● Directions for this task
From the entries below, copy out every line with "sidebar" in it.

● Given information
######
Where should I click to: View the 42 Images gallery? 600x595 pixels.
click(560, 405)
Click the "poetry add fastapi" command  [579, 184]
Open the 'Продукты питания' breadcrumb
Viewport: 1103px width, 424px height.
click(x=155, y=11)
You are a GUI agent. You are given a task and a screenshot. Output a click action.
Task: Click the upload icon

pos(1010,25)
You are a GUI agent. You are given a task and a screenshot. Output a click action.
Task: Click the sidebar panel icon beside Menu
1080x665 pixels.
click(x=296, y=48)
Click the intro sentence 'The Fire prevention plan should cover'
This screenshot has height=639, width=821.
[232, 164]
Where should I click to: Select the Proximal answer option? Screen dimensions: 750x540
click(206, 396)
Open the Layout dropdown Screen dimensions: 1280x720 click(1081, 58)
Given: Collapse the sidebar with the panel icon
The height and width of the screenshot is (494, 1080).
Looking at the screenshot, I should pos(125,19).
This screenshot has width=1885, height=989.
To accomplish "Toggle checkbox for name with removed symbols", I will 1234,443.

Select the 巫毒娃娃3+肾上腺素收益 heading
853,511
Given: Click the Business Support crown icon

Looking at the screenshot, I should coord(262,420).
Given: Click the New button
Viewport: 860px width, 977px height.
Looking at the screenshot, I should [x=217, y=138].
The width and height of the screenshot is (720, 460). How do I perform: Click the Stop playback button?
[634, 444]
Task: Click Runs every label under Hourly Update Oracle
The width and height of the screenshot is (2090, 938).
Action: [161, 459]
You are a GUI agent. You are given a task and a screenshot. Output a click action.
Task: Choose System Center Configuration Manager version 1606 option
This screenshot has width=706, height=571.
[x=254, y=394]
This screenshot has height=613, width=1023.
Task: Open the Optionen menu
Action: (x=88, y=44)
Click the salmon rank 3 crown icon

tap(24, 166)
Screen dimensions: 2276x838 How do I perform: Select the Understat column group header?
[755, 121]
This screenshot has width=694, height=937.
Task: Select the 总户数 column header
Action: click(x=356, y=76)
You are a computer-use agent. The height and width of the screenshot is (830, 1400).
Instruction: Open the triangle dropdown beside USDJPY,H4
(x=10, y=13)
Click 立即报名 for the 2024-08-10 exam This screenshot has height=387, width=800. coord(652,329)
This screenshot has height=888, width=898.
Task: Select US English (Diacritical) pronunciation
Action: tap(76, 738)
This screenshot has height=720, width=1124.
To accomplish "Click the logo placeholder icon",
######
● Result for this task
Task: Click the sidebar panel icon beside Menu
Given: Collapse the sidebar with the panel icon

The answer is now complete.